Ce nouvel environnement socio-économique permet à la chanson de prendre place dans l’ensemble des pratiques de consommation culturelle. En effet, alors que pendant très longtemps, la chanson n’était et ne pouvait être qu’un art de l’exécution directe, l’importance croissante de la musique enregistrée, et les changements d’usage qu’elle entraîne, impose petit à petit une division nouvelle, en chanson comme dans la musique en général, entre les pratiques d’écoute de la chanson enregistrée d’une part, et la chanson appréhendée en tant que spectacle vivant de l’autre.
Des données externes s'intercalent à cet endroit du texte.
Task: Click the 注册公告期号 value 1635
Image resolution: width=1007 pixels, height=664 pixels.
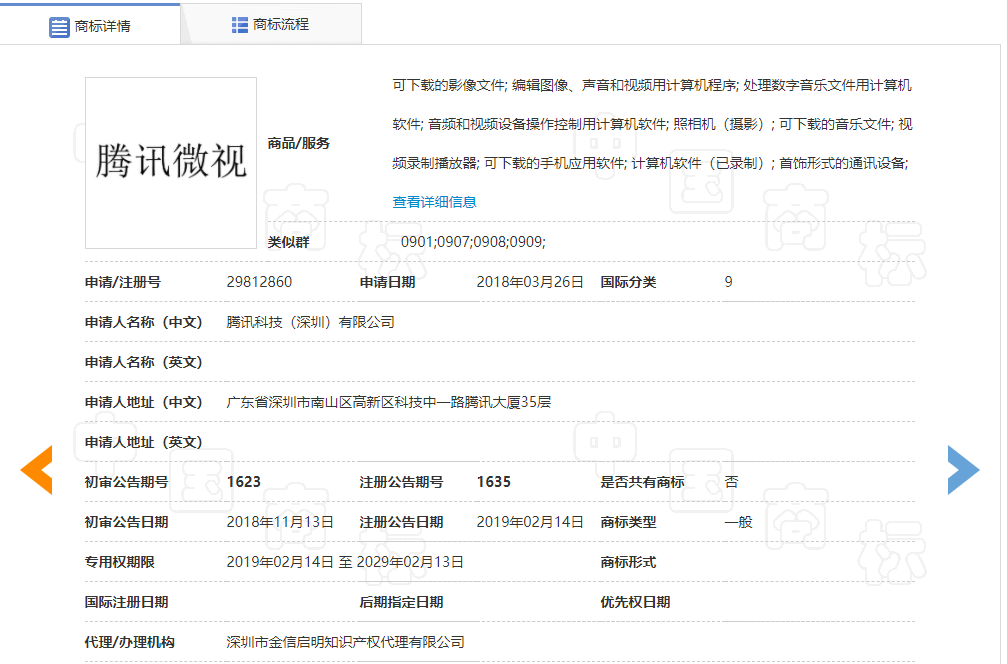Action: pos(493,482)
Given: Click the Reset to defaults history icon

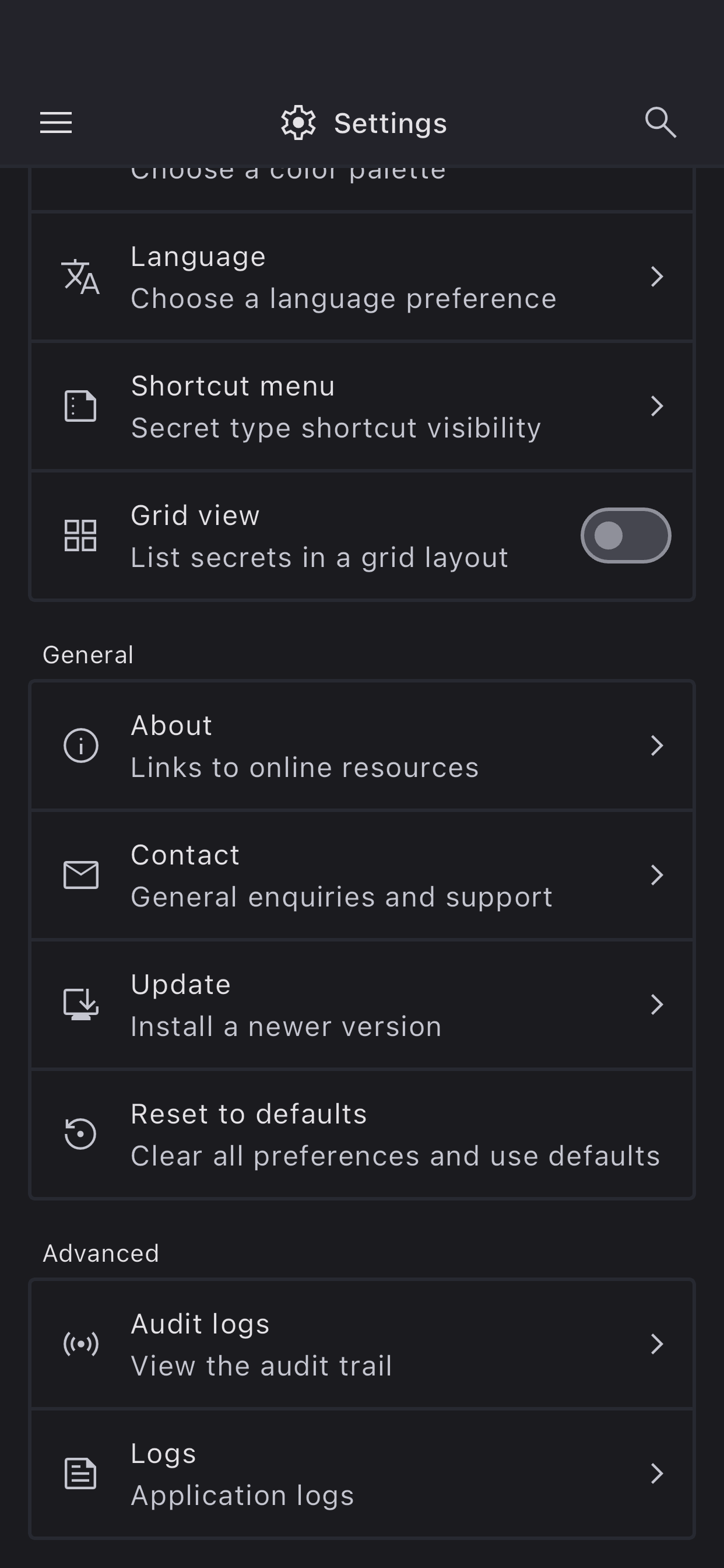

Par ailleurs, il est évident que les développements des matériels et des techniques, tout en facilitant grandement l’accès aux objets musicaux, en privilégie les usages individuels : les auditeurs deviennent des consommateurs à part entière de ces produits culturels, et gagnent dans ces pratiques une liberté individuelle nouvelle. Le corollaire de cette nouvelle donne, c’est que pour remplir une salle de spectacle, il faut dorénavant séduire un public, qui sera prêt à se déplacer et à payer pour y assister. Les pratiques qui en découlent sont éclairantes sur la nécessité pour la chanson de rétablir un lien direct avec son public. Dans ce contexte, pour les auditeurs de chansons, de nouvelles pratiques d’écoute et de consommation des chansons se développent. Nous dégagerons donc deux grands types : les pratiques d’écoute de la chanson enregistrée et les pratiques d’écoute de la chanson en tant que spectacle vivant.

Notes
94.

Béaud, 1973 :10.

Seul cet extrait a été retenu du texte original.